J Nucl Med 2002 Jan;43(1):21-6
Direct comparison of spatially normalized PET and SPECT scans in Alzheimer's
disease.
Herholz K, Schopphoff H, Schmidt M, Mielke R, Eschner W, Scheidhauer K, Schicha
H, Heiss WD, Ebmeier K.
Hexamethylpropyleneamine oxime (HMPAO) SPECT and 18F-FDG PET depict similar
aspects of perfusion and metabolic abnormalities in Alzheimer's disease (AD),
but the correspondence between them is not known in detail. We therefore used
statistical parametric mapping to detect and compare abnormal brain areas
objectively and quantitatively. METHODS: Twenty-six patients with probable AD
(mean age +/- SD, 66 +/- 9 y; mean Mini-Mental State Examination score, 22.5 +/-
4.2) and 6 nondemented healthy volunteers (mean age, 63 +/- 11 y) were studied
with HMPAO SPECT and 18F-FDG PET. All images underwent the same processing
steps, including 12-mm gaussian smoothing, spatial normalization, and z
transformation with respect to normal average and SD. Thresholding of z maps was
used to detect abnormal voxels. RESULTS: The overall correlation between PET and
SPECT across the entire brain was significant but not close (average r = 0.43).
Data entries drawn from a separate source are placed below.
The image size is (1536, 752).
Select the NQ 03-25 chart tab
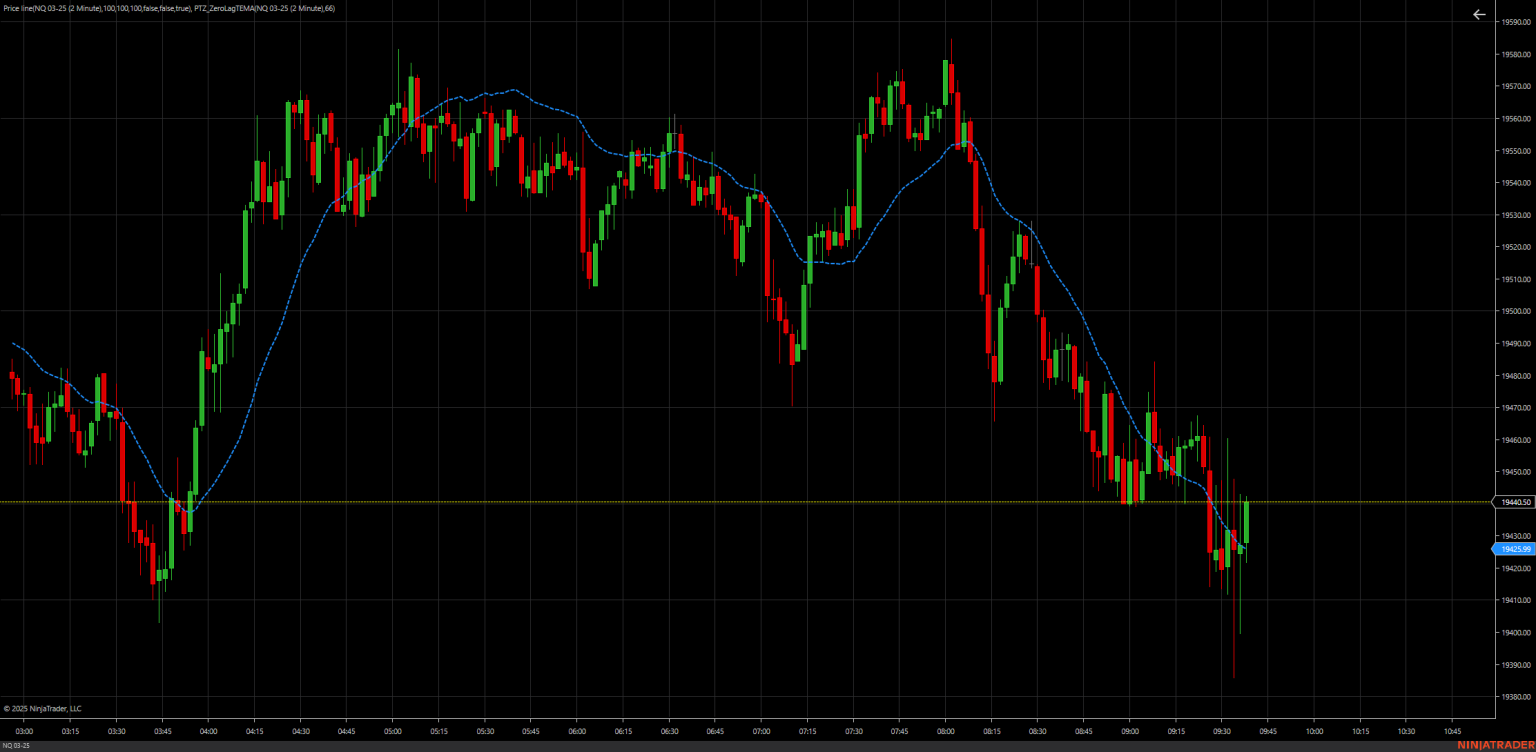point(16,746)
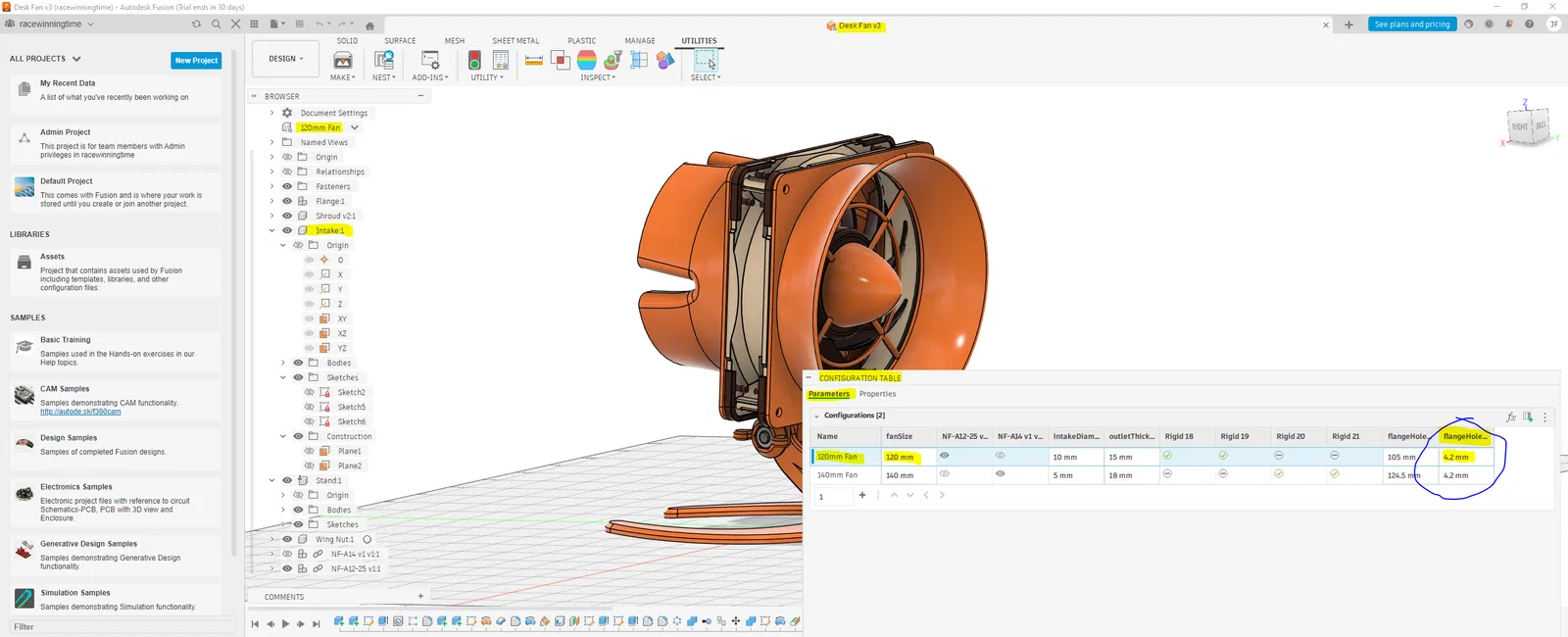Switch to the SHEET METAL tab

click(x=515, y=41)
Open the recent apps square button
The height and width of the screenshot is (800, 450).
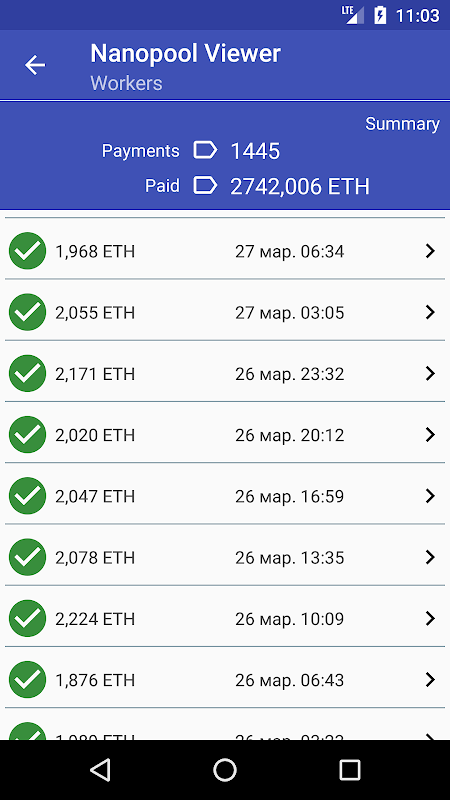[350, 770]
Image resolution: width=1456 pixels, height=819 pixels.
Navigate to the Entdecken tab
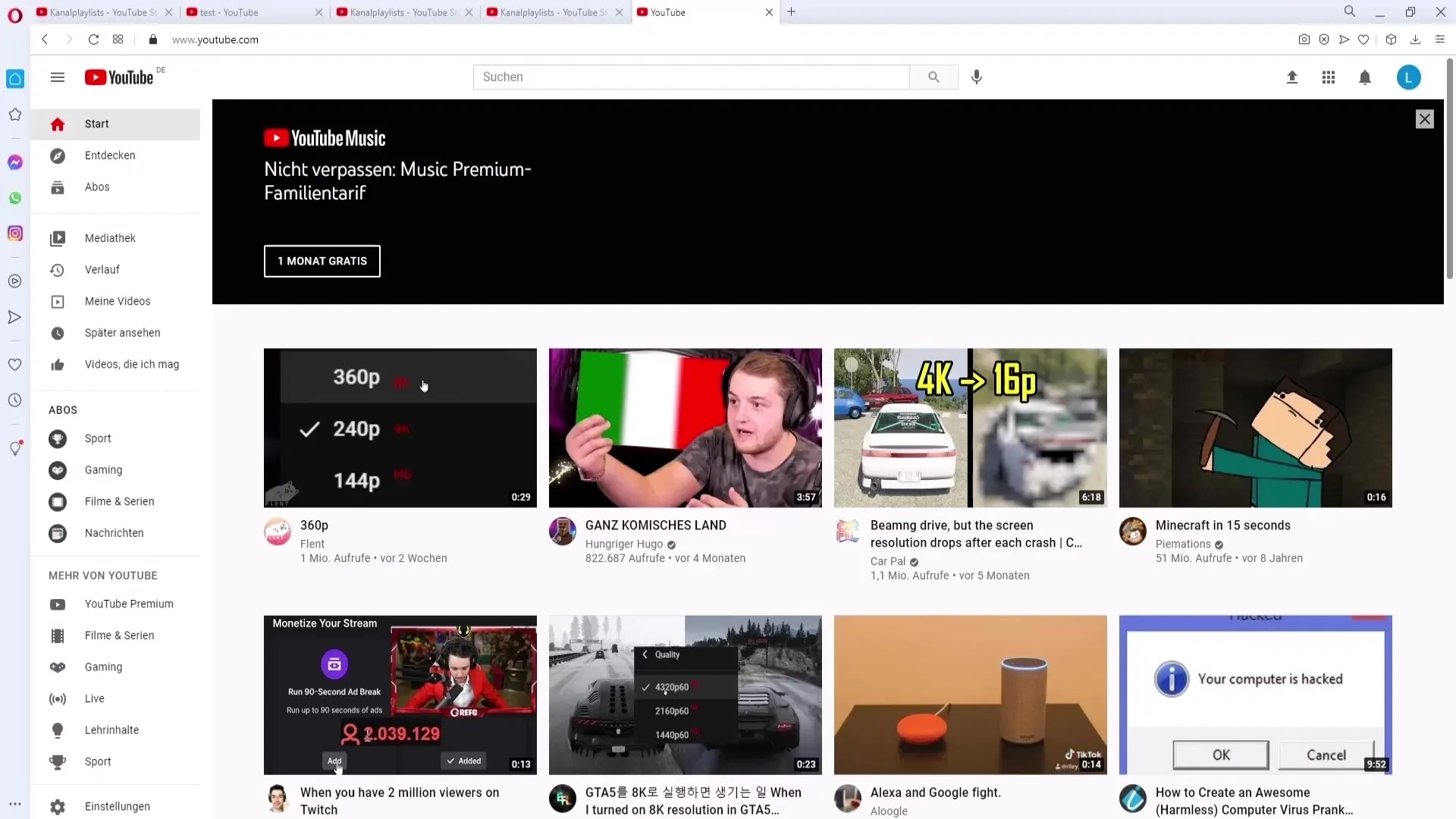[109, 155]
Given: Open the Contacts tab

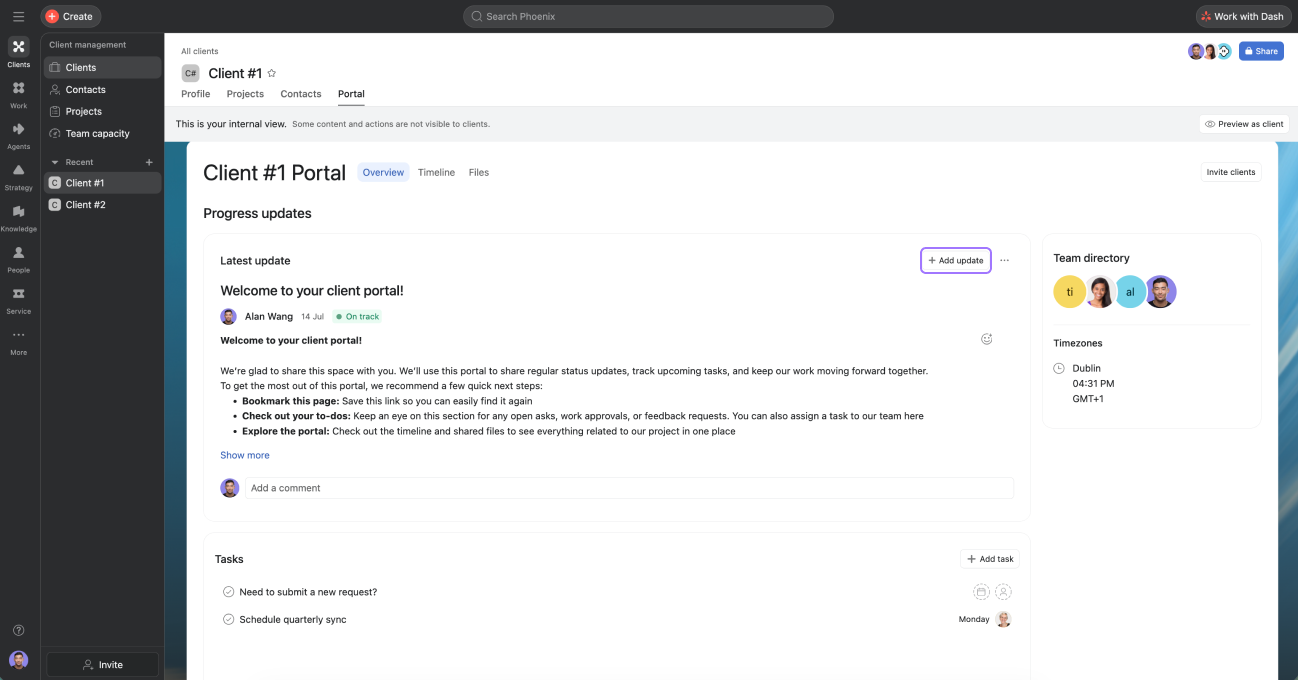Looking at the screenshot, I should pyautogui.click(x=301, y=94).
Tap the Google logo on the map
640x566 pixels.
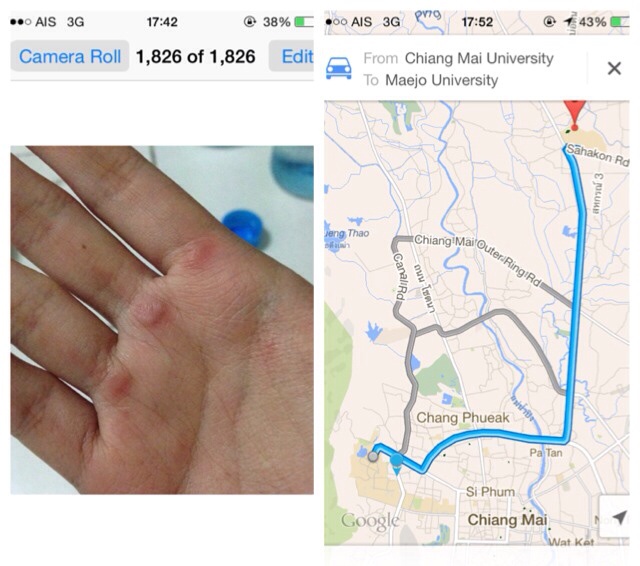point(370,522)
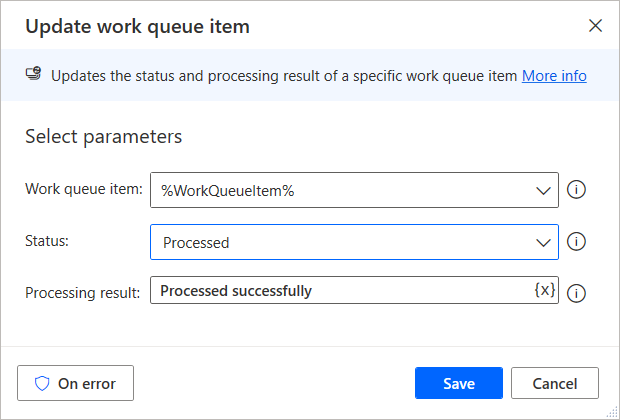Expand the Work queue item dropdown chevron
This screenshot has height=420, width=620.
click(543, 191)
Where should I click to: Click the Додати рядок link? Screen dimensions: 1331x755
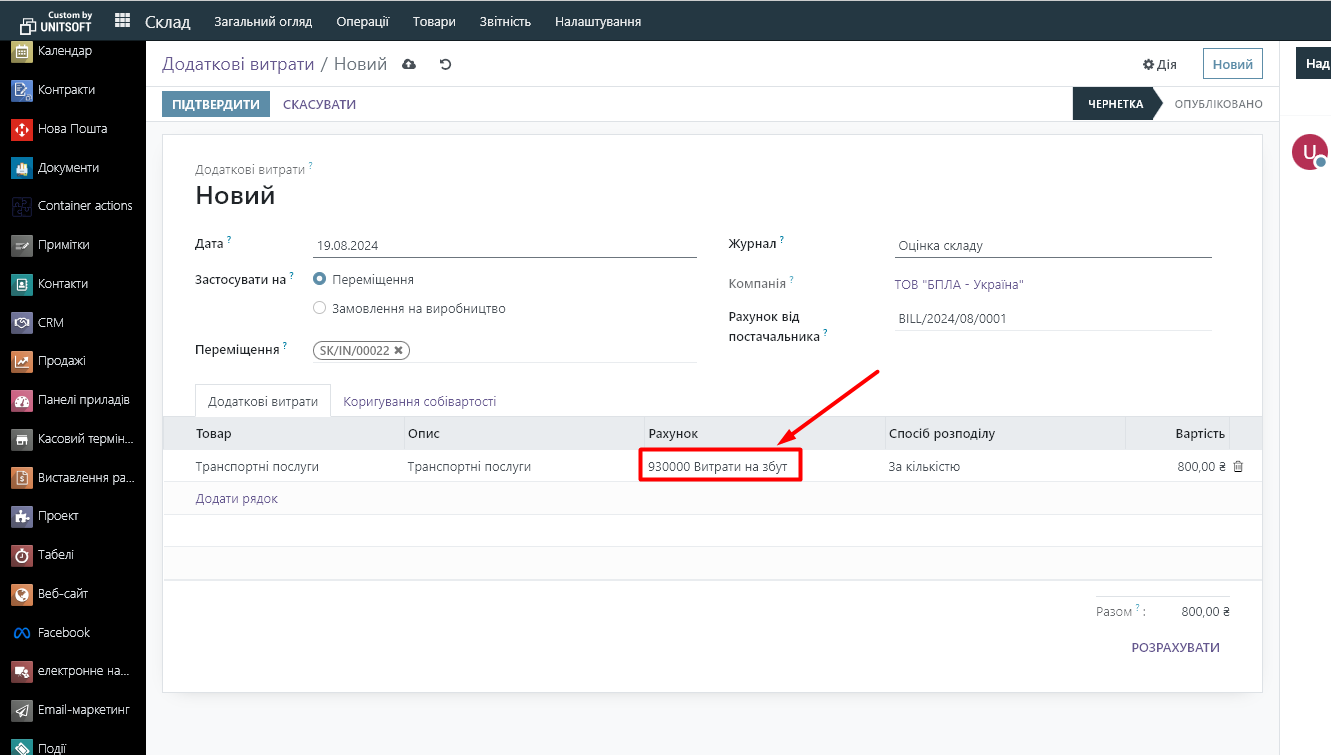click(x=236, y=498)
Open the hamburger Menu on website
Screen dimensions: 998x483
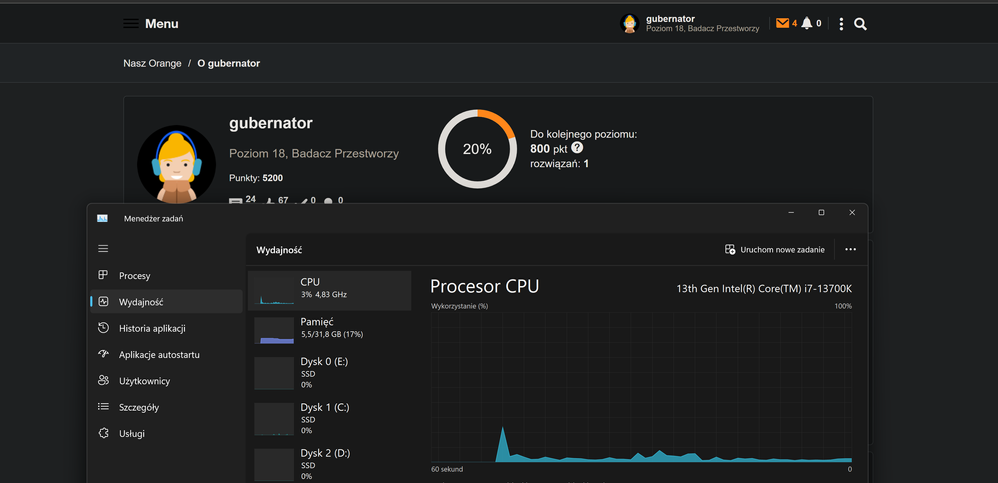[x=150, y=23]
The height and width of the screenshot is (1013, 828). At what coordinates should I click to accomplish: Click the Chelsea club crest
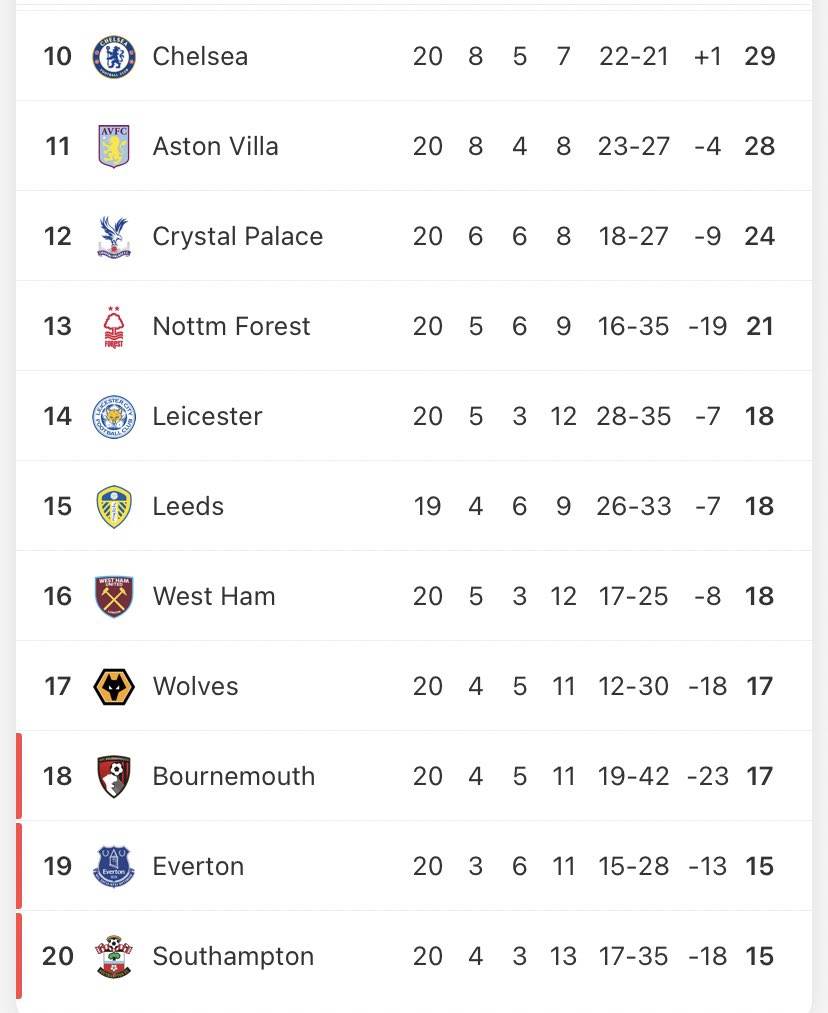[x=113, y=56]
The best correspondence was found in the temporoparietal and posterior cingulate
association cortices. There, the number of abnormal voxels for PET correlated
strongly with the number for SPECT (r = 0.90 at a z threshold of -2.25), but
tracer uptake reductions were significantly more pronounced for PET than for
SPECT. Discordant findings were most frequently seen in the temporobasal and
orbitofrontal areas (PET low, SPECT high) and in the cerebellum, parahippocampal
cortex, and midcingulate cortex (PET high, SPECT low). The correlation between
dementia severity and the number of abnormal voxels was closer for PET than for
SPECT. Separation of patients from healthy volunteers by counting the number of
abnormal voxels was possible over a much wider range of z thresholds with PET
than with SPECT. CONCLUSION: Correspondence between 18F-FDG PET and HMPAO SPECT
is limited to the main finding of temporoparietal and posterior cingulate
functional impairment in mild to moderate AD. The distinction between healthy
volunteers and patients is less sensitive to threshold selection with PET than
with SPECT, and findings in the frontal, temporobasal, and temporomesial
cortices and in the cerebellum may differ between the 2 techniques.